There are various pathophysiologic mechanisms of action of probiotics, prebiotics, and synbiotics via multidisciplinary domains in mitigating IBS symptoms. These include (72):
- Gastroenterology (microbiota modulation, alteration of gut barrier function, visceral hypersensitivity, and GI dysmotility)
- Immunology (intestinal immunological modulation)
- Neurology (microbiota-gut-brain axis communication and comorbidities)
Faecal microbial transplant
Studies of the potential effect of FMT in IBS have yielded inconclusive results.
- A systematic review and meta-analysis involving 267 patients showed no significant benefit of FMT whether administered by capsule, colonoscopy, or nasojejunal tube, with FMT almost equivalent to placebo (73).
- There has been considerable interest in the results of a study using stool from a super-donor. The study compared placebo with 30-g and 60-g doses that were delivered via upper gastrointestinal endoscopy (74). While it appears that FMT from the super-donor was beneficial in the treatment of IBS compared with placebo, 75% of the treated patients still had moderate or severe IBS symptom severity after treatment. In addition, around 20% of the patients in the FMT group reported adverse effects of abdominal pain, cramping or tenderness, diarrhoea, or constipation compared with only 2% of patients in the placebo group.

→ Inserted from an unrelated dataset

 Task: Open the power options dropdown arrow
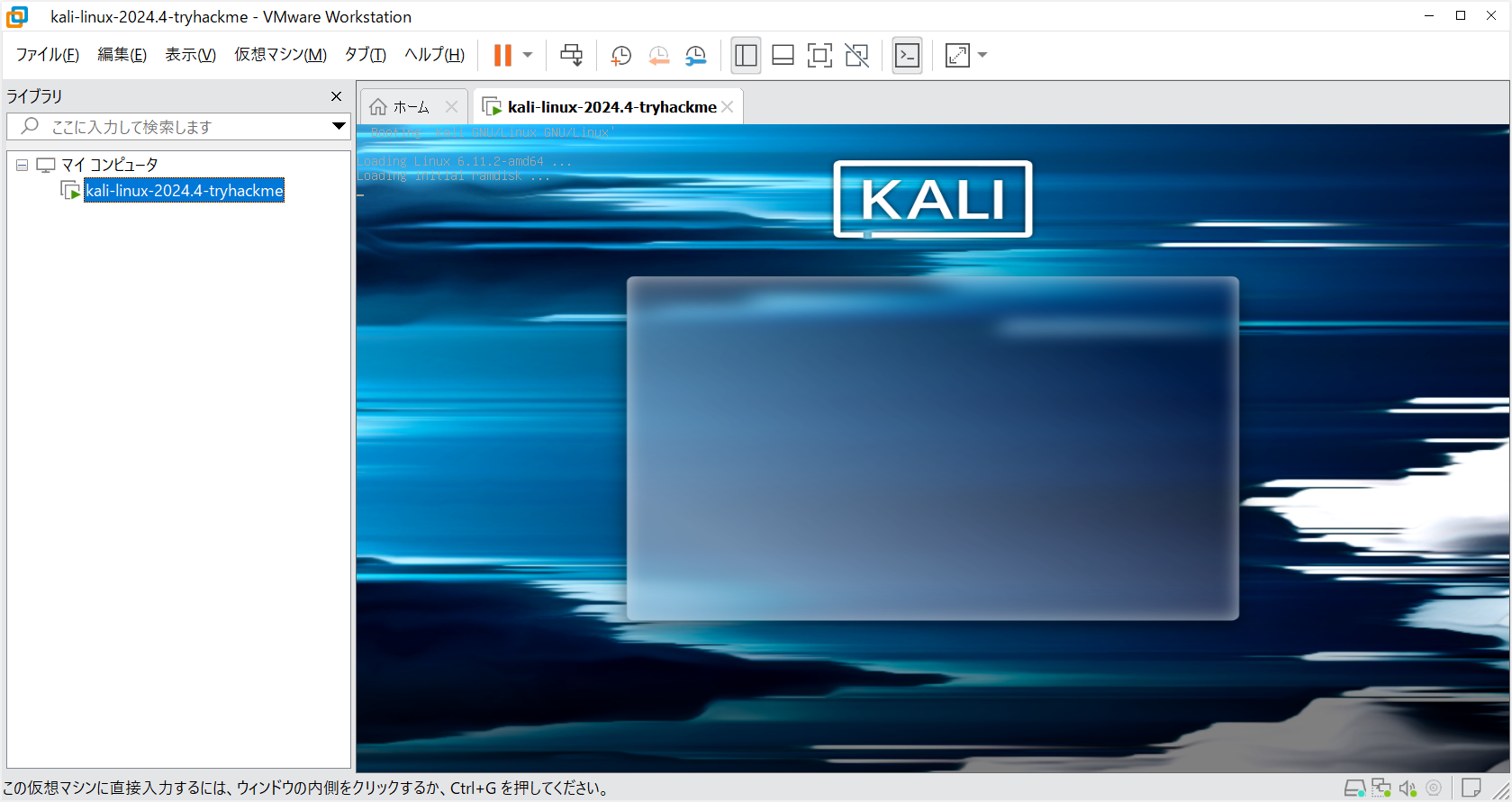[x=528, y=55]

- It is important to recognise the risks of FMT, including the transmission of pathogenic bacteria (75).
Exercise
With respect to GI symptoms, exercise can accelerate GI transit (76), improve intestinal gas clearance in patients with bloating (77) and might increase gut microbial diversity, with the potential to positively impact symptoms via the gut-brain axis (78). It is, therefore, reasonable to assume that exercise will benefit patients with IBS.

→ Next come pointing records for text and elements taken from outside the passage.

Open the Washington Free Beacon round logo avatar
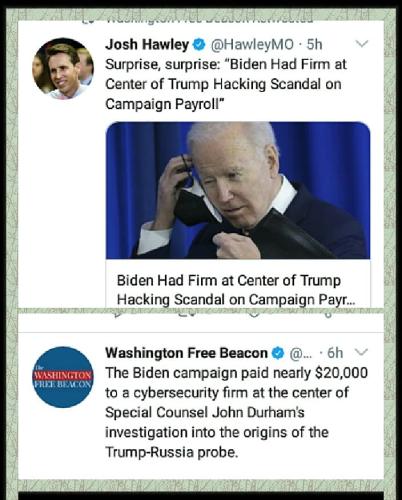Viewport: 402px width, 500px height. click(x=63, y=377)
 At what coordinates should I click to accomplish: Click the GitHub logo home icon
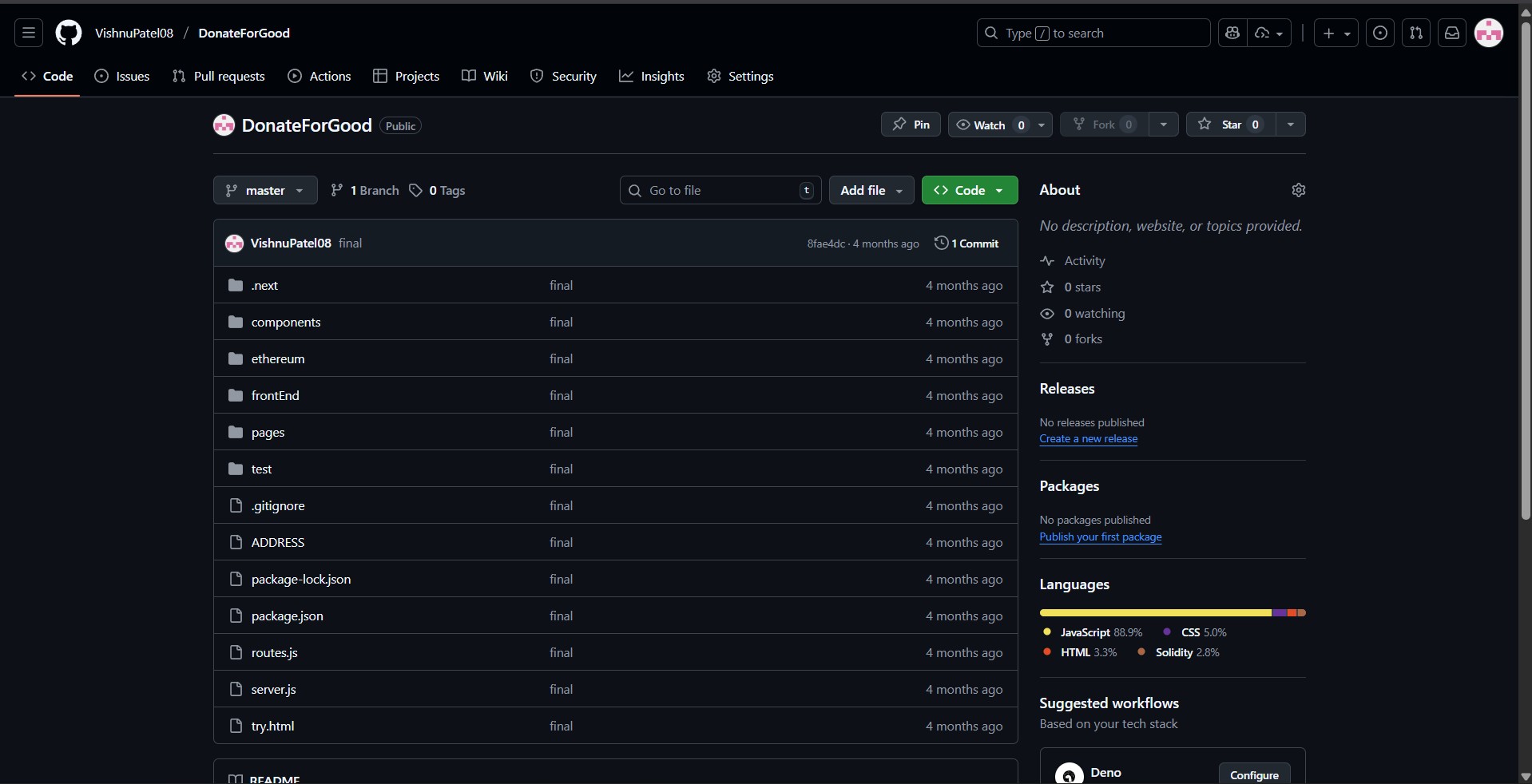point(69,33)
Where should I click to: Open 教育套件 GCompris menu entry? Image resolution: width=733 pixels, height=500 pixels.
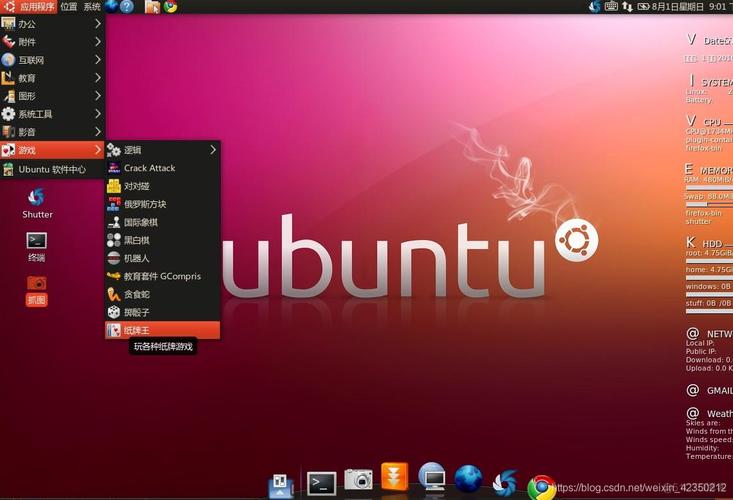click(162, 276)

Psychological interventions
Cognitive behavioural therapy and gut-directed hypnotherapy are the psychological therapies with the largest evidence base, with evidence of efficacy for up to 12 months follow-up (3,79,80). Other effective therapies include relaxation therapy, multicomponent psychological therapy, and dynamic psychotherapy (81).
Acupuncture
Acupuncture can also be considered as an adjunctive therapy for improvement of IBS symptoms and quality of life (82).